**What you should do**
Render the lines of the listing as a JSON list of strings, one string per line, starting at the line that contains "Given: Click the info icon next to Value" and ending at the line that contains "Looking at the screenshot, I should [223, 17].", with both of those lines included. Skip blank lines and leave the pictures out.

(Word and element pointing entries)

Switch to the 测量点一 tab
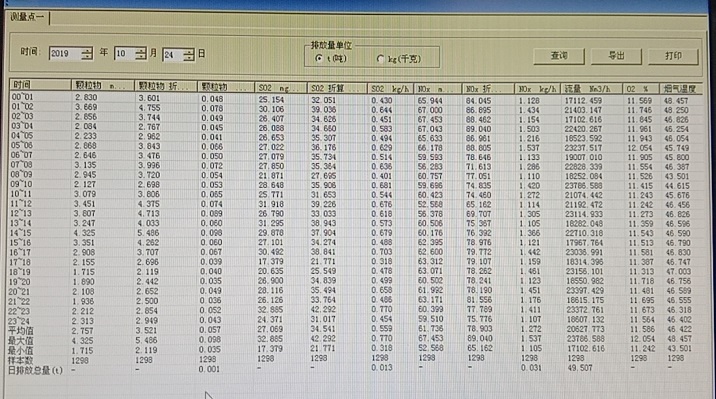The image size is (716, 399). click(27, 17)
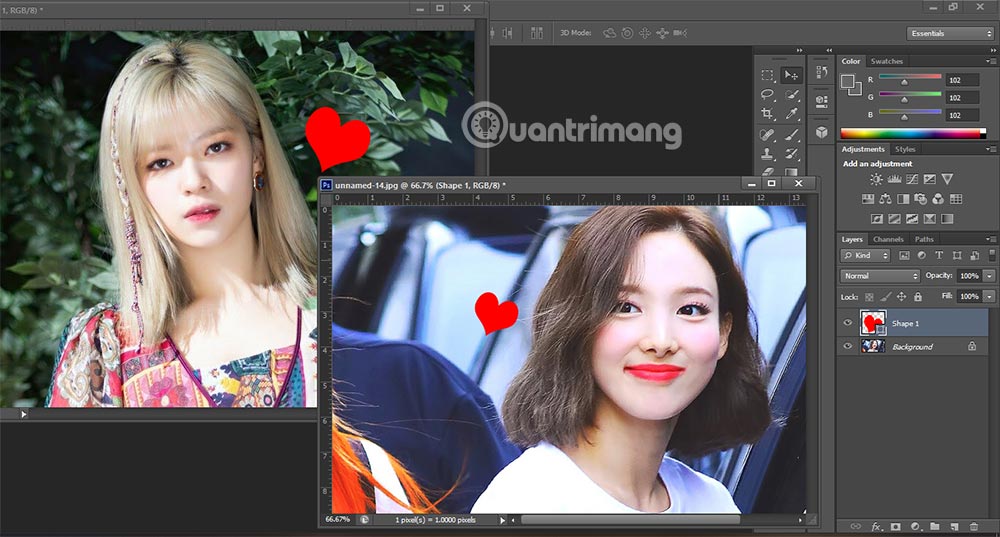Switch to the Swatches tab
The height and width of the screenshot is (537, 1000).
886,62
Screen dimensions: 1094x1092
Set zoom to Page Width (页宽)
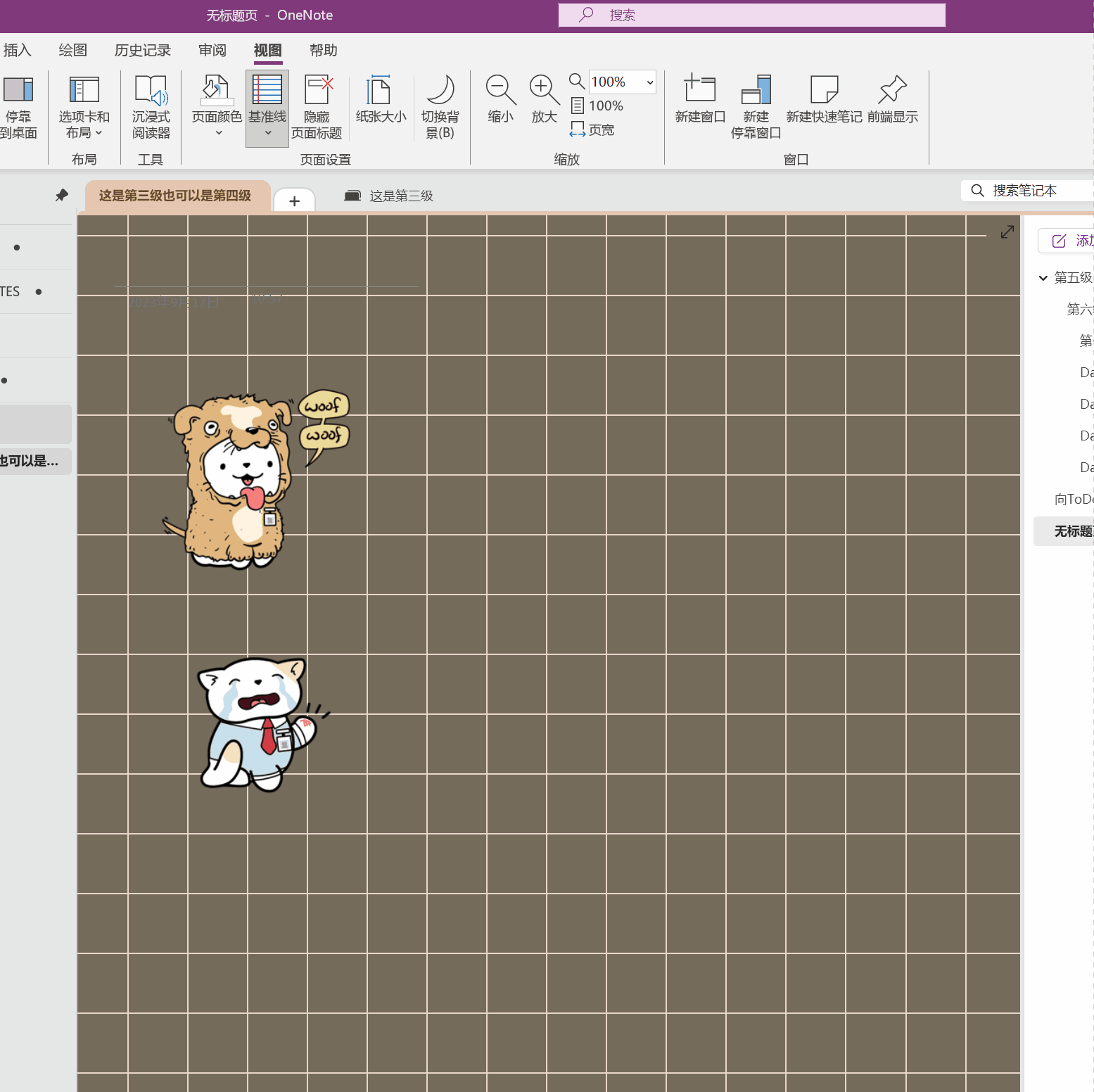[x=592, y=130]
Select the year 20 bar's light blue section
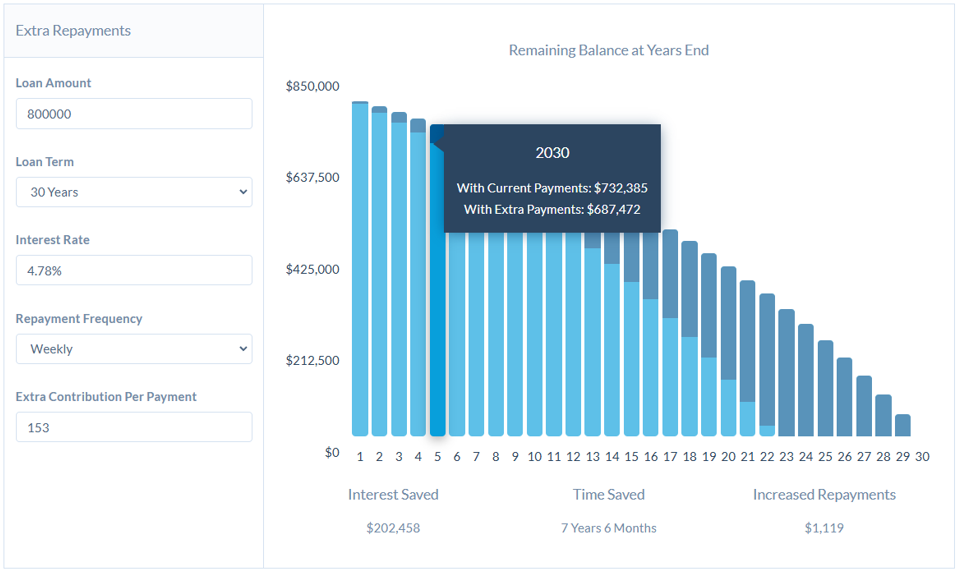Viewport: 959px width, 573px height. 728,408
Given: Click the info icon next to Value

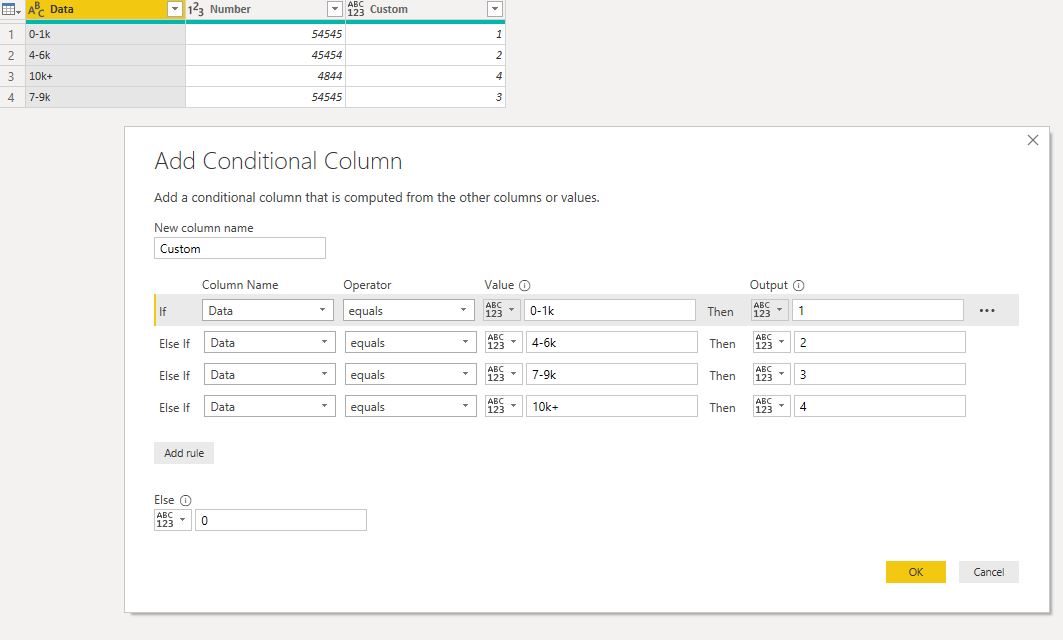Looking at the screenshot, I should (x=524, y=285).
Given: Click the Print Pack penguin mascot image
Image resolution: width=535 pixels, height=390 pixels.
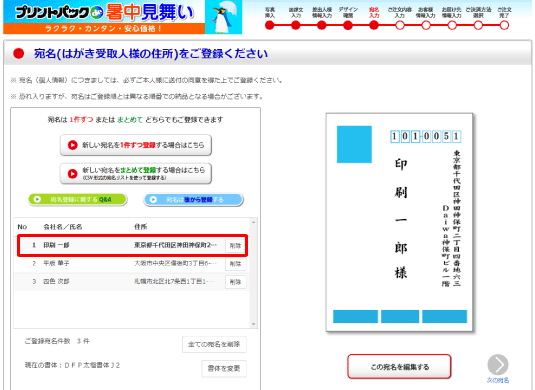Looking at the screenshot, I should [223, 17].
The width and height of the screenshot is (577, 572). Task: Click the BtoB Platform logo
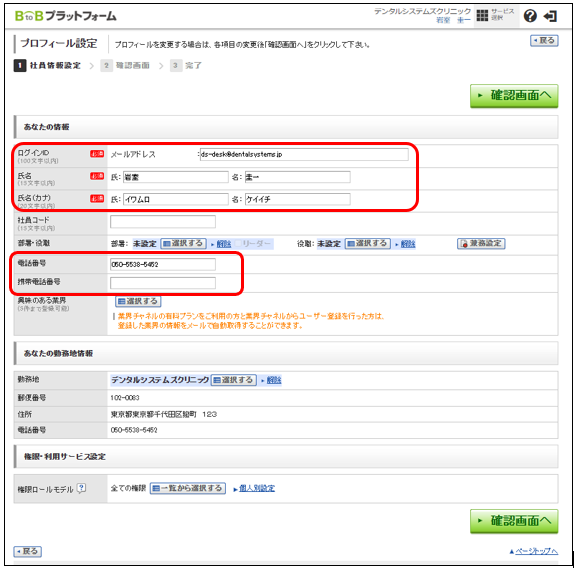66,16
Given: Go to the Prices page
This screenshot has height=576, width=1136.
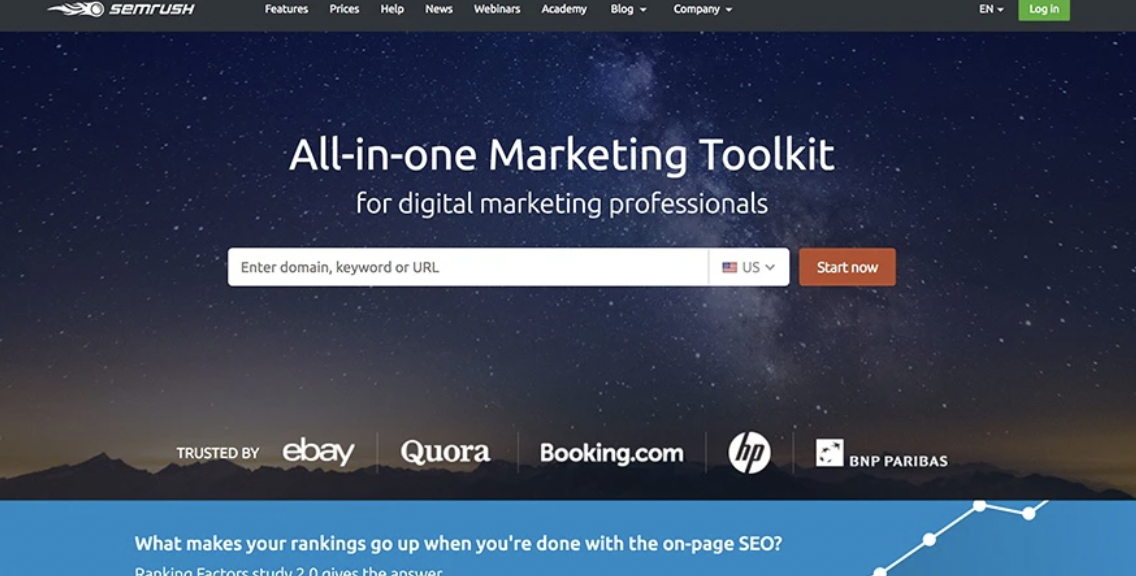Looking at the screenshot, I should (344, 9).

**Full response**
[
  "Given: Click the info icon next to Value",
  "Looking at the screenshot, I should (x=524, y=285).",
  "Given: Click the Print Pack penguin mascot image",
  "Image resolution: width=535 pixels, height=390 pixels.",
  "Looking at the screenshot, I should [223, 17]."
]